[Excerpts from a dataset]
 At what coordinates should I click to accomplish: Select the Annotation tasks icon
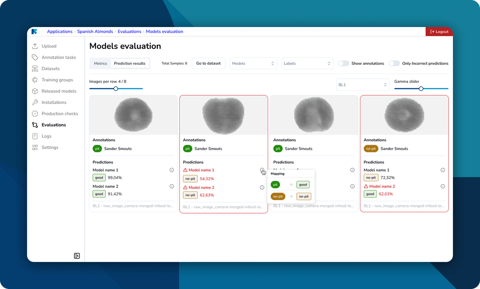[35, 57]
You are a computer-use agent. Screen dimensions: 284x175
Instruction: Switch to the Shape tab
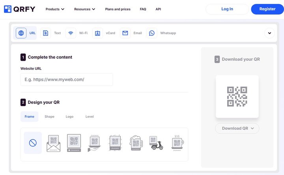click(x=49, y=117)
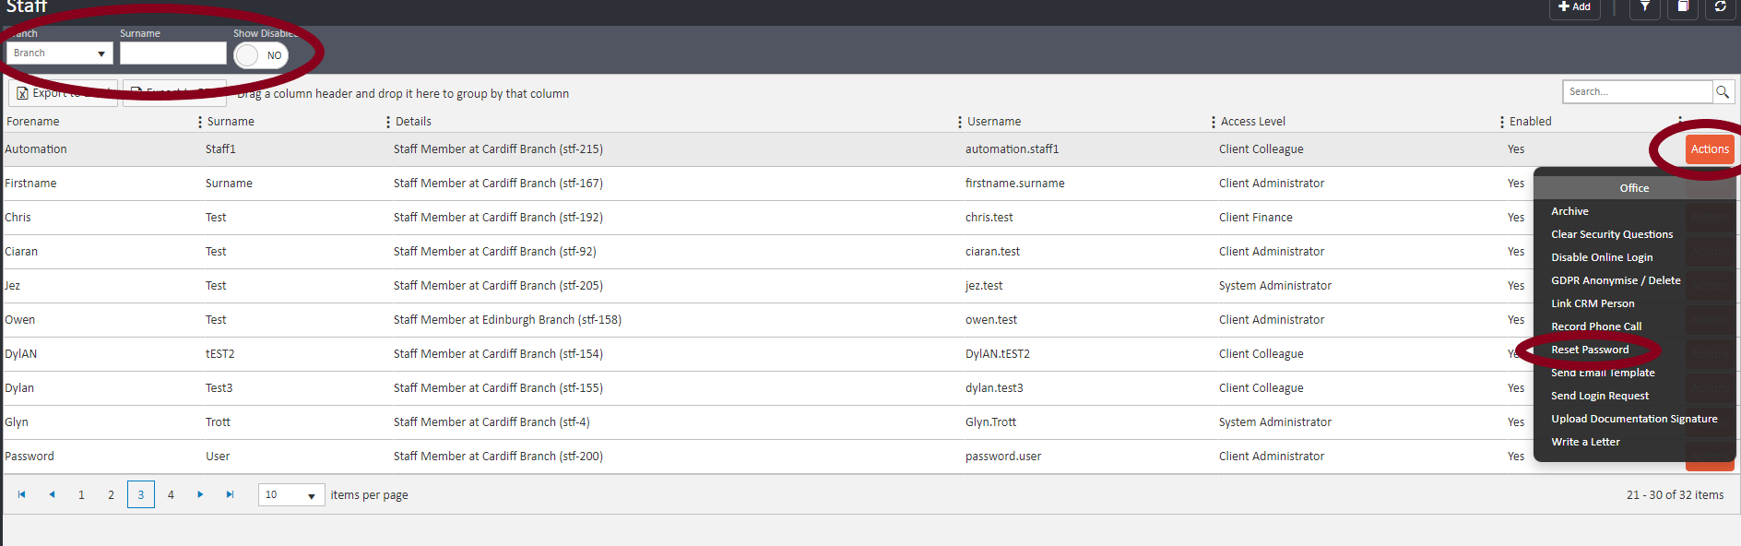
Task: Go to the first page of results
Action: pyautogui.click(x=22, y=495)
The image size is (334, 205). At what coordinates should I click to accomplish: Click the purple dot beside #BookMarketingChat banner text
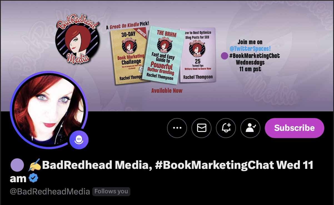point(225,56)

▸ **TASK DESCRIPTION**
No pictures belong in the copy. Transcribe every entry exactly.

▸ **RESULT OF THE EXERCISE**
 At what coordinates should I click to accomplish: Select the Annotation tasks icon
[35, 57]
You are a computer-use agent. Screen dimensions: 284x175
Instruction: Switch to the Shape tab
click(x=49, y=117)
Task: Go to the first page of results
Action: pyautogui.click(x=22, y=495)
The image size is (334, 205). At what coordinates should I click to accomplish: Click the purple dot beside #BookMarketingChat banner text
point(225,56)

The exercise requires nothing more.